For Mona Kuhn, the female nude is a vessel, a path, a portal to transcendence between the physical and spiritual planes. Liberated from the earthly draw of desire, it transforms from object to subject, to a state of becoming that is only possible when one is the protagonist of their own story and their own lives.
In She Disappeared into Complete Silence (Steidl), Kuhn takes Paul Nash’s Landscape from a Dream (1936-38) as her departure point and delves into the realm of photography to explore the surreal, symbolic realm of the California desert landscape, her model Jacintha, and elements of architecture to organize chaos. It is here that Kuhn embraces the space where light and shadow engage in exquisite interplay across a myriad of surfaces so that air becomes perfumed and potent, almost tactile itself. Light moves through these images like the hand of God, liberating us from the demands of the world and allowing us a moment of peace in our noisy and tiresome world.
There is a sense that the divine, that which we can never know but may perceive, is forever present to us when we simply stop and look.

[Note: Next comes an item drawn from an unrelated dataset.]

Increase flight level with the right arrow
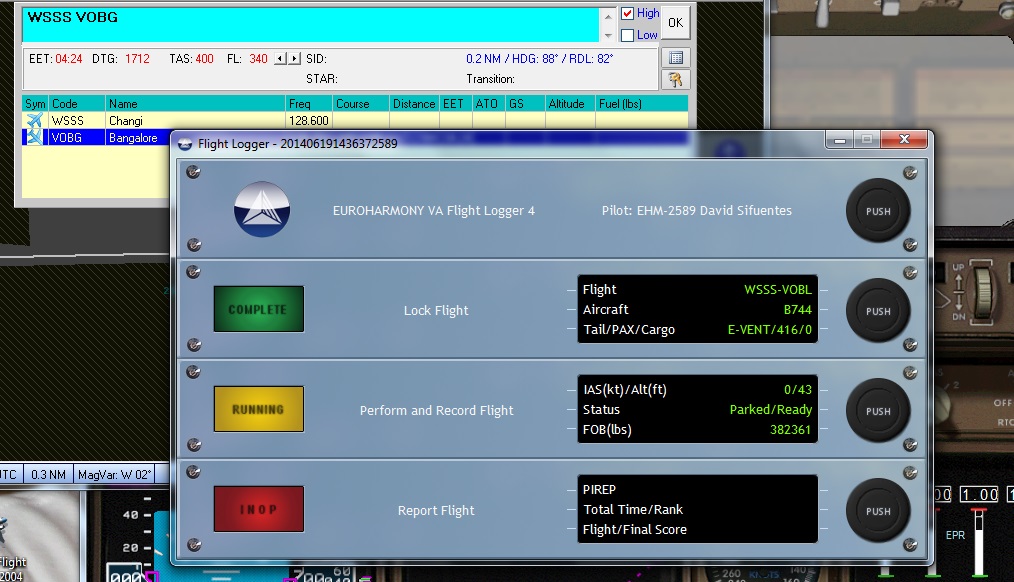1014x582 pixels. pyautogui.click(x=293, y=59)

In the juicy reflective surfaces of Mylar that appear in sequence at the end of the book, we are swept away by the sheer purity of being present in the moment and basking in the glory of reflective surfaces, custom inks, and the incomparable printing that makes every Steidl book a work of art unto itself.
“Kuhn appropriates the title of Louise Bourgeois’ first book, He Disappeared into Complete Silence (1947), as an homage to one of the twentieth century’s most important creative artists,” Salvador Nadales writes in the book’s afterword.
“Her starkly enigmatic portraits achieve psychological depth and transmit emotional honesty. They bare the soul of the model, whose emotions show through even as her thoughts remain concealed. Between dream and reality, there is a quasi-mystical connection between woman, space, and photographer.”
Once the images take shape, that connection extends beyond the moment of creation and into the sighted realm. It is here that we are invited to let go, to ride along these waves of light so long as we choose. All that clouds our senses slowly slips away. Noise stills and silence emerges from its hiding place.
An exhibition of work from the book was recently on view at Jackson Fine Art, Atlanta.